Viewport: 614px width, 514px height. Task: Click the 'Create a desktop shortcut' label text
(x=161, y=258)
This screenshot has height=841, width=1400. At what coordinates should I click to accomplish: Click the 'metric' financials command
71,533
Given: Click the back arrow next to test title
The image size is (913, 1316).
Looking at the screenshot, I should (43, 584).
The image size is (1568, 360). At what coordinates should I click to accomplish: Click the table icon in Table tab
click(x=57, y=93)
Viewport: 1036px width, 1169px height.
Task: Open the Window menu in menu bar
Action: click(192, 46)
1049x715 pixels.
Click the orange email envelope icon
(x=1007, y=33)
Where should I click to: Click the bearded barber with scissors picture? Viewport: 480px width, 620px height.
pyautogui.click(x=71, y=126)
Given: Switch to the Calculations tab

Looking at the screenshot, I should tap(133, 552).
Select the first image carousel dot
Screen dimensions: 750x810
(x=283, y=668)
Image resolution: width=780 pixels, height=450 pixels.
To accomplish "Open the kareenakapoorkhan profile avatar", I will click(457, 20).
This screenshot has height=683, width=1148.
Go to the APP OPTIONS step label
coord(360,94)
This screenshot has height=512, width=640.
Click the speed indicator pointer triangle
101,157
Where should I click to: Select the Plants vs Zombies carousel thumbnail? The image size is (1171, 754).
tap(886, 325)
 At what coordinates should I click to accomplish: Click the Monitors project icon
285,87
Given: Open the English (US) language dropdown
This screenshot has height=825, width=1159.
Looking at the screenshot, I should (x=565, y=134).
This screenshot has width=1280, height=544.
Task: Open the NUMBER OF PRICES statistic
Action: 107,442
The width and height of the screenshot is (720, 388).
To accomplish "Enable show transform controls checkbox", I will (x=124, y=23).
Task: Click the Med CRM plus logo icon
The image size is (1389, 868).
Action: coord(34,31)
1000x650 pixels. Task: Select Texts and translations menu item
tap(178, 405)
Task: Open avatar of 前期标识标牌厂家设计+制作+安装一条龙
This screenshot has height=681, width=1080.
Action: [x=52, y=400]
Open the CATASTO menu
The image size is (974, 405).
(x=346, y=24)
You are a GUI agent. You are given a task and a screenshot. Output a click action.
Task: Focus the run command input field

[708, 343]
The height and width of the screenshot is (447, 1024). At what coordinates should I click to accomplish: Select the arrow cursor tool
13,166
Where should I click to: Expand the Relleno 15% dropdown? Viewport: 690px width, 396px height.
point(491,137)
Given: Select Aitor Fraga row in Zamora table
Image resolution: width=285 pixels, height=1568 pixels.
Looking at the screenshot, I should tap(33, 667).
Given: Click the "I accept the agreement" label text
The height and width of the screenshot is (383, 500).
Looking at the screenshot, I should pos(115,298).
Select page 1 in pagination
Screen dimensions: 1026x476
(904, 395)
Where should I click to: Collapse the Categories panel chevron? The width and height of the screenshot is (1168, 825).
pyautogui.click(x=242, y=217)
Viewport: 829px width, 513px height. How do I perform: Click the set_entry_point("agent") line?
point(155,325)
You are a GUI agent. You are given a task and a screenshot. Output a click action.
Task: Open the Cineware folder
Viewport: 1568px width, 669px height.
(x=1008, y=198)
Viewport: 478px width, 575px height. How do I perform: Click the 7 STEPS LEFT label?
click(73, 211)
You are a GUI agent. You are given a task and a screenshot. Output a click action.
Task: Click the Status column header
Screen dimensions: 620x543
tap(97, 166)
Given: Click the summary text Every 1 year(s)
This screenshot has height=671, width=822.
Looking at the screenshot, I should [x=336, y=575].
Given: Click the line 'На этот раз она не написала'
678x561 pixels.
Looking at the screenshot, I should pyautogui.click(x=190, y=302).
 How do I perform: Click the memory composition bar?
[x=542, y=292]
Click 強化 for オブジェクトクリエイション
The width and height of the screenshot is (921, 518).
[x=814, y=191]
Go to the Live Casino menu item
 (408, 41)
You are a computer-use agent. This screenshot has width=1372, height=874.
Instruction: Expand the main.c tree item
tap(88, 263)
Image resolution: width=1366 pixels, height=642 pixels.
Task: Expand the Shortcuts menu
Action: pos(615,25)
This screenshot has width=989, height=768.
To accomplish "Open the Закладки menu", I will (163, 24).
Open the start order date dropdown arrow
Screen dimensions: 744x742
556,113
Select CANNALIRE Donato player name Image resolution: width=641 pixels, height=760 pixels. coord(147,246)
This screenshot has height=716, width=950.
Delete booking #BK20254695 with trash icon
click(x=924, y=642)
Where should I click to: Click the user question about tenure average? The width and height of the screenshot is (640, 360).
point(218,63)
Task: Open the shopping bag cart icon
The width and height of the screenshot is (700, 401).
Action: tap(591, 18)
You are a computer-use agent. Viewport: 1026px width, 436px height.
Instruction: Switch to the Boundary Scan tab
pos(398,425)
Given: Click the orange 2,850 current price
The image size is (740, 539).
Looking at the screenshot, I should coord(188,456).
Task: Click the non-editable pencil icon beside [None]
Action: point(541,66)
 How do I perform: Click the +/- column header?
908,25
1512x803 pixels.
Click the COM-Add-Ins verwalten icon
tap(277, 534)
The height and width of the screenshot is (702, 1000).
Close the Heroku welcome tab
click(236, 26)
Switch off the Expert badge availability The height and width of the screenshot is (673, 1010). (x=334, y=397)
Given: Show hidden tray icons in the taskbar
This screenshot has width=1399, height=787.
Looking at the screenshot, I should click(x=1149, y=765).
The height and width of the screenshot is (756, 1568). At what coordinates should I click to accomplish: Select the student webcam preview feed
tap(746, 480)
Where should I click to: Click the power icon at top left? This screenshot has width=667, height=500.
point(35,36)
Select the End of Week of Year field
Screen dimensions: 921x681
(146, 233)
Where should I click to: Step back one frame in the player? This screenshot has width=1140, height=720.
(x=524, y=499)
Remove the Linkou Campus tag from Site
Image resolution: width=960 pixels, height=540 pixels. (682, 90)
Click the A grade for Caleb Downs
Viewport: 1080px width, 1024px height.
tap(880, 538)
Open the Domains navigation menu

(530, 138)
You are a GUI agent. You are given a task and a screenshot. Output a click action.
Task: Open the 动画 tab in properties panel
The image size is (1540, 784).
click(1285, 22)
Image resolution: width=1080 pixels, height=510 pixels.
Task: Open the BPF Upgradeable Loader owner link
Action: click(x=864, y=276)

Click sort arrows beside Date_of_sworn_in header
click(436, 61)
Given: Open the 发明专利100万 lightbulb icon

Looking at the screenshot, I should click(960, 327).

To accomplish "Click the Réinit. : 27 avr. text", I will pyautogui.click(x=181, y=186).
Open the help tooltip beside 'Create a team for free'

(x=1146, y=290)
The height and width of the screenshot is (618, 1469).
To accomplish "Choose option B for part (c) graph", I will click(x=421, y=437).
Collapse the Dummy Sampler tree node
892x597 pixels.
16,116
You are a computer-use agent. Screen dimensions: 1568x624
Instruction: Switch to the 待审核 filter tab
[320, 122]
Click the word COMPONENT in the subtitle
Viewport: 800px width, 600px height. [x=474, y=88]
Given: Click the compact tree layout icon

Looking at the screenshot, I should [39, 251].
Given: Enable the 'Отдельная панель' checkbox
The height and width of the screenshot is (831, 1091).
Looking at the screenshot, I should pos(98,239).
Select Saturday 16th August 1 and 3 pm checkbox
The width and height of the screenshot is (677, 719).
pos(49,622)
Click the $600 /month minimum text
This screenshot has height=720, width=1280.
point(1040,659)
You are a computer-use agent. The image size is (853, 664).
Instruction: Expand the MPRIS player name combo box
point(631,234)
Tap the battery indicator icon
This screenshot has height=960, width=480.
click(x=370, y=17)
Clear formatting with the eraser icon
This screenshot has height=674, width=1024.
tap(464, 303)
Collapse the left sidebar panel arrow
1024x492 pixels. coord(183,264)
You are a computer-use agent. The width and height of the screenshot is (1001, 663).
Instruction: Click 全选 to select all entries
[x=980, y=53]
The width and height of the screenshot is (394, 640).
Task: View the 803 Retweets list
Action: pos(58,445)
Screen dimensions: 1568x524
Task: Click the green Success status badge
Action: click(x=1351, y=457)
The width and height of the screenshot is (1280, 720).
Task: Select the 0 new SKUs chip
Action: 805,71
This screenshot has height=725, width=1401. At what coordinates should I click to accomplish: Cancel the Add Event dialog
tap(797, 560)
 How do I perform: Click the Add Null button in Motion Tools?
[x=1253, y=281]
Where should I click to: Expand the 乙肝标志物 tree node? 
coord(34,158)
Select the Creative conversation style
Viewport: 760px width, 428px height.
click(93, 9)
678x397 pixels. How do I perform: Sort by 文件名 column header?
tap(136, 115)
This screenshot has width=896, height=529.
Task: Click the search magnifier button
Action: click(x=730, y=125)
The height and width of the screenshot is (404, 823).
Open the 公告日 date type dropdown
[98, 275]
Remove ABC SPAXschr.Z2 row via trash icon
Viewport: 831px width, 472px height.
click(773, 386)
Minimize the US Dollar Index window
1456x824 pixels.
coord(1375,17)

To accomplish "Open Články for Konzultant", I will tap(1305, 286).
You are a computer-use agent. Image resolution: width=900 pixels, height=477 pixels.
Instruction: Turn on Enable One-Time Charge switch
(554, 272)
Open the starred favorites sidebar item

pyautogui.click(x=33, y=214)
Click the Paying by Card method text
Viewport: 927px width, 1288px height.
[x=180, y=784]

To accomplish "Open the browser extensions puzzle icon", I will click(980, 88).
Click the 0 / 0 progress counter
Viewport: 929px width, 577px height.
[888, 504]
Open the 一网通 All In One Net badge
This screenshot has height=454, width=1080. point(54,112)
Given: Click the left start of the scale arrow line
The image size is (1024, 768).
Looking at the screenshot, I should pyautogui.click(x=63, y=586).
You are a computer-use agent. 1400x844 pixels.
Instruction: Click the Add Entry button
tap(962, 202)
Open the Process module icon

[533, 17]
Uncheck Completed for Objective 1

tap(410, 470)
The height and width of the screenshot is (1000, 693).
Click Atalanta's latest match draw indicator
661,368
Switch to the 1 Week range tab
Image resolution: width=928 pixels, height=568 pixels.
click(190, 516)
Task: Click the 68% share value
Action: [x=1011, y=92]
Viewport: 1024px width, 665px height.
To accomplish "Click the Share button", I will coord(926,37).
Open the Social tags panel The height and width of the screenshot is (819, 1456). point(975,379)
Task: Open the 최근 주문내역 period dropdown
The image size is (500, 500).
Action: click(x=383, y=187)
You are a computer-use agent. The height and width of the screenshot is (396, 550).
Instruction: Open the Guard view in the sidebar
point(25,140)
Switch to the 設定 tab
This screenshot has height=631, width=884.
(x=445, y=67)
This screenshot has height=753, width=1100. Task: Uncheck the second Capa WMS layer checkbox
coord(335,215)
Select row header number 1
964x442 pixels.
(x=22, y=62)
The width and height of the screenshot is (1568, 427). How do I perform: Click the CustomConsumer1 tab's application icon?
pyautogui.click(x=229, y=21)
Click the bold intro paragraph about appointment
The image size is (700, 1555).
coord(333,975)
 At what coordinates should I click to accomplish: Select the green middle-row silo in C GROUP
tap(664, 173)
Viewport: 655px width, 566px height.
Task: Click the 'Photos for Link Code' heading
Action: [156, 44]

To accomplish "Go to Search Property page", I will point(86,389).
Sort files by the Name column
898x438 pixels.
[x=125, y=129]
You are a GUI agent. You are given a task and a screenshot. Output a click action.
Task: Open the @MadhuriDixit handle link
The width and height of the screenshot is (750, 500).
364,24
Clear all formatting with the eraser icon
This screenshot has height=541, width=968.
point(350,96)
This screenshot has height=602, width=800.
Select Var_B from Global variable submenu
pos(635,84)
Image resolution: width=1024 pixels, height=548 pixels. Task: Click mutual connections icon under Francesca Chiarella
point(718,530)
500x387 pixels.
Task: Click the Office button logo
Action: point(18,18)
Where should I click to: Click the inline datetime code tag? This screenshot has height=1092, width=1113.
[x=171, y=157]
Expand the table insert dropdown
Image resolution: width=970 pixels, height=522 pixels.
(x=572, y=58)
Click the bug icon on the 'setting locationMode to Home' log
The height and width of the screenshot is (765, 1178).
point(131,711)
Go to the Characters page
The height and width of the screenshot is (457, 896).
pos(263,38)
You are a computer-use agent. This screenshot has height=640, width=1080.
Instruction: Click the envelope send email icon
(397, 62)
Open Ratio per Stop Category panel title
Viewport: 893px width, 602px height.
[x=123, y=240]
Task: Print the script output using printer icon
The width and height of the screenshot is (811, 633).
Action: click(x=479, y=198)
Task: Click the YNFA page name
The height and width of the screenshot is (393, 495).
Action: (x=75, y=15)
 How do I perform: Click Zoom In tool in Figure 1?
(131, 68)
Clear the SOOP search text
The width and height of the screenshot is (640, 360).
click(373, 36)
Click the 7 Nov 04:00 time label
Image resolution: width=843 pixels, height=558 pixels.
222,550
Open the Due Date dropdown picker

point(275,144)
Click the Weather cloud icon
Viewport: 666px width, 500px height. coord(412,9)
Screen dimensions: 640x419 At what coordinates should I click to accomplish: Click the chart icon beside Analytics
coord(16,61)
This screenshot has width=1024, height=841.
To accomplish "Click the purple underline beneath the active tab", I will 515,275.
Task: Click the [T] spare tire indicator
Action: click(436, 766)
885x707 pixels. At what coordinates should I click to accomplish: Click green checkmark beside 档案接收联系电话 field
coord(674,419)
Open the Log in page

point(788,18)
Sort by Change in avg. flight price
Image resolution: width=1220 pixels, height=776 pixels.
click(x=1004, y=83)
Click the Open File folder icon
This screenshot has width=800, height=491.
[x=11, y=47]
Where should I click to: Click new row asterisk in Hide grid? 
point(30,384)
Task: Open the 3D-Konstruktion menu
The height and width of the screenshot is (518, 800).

- What to produce
Lines with "computer" in the records above: copy every one of them.

- Result
You are a computer-use agent. This screenshot has width=1372, height=874.
You are a computer-use agent. Viewport: 1026px width, 436px height.
You are a computer-use agent. Screen dimensions: 1568x624
You are a computer-use agent. The image size is (853, 664).
You are a computer-use agent. The width and height of the screenshot is (1001, 663).
You are a computer-use agent. Image resolution: width=900 pixels, height=477 pixels.
You are a computer-use agent. 1400x844 pixels.
You are a computer-use agent. The height and width of the screenshot is (396, 550).
You are a computer-use agent. This screenshot has height=640, width=1080.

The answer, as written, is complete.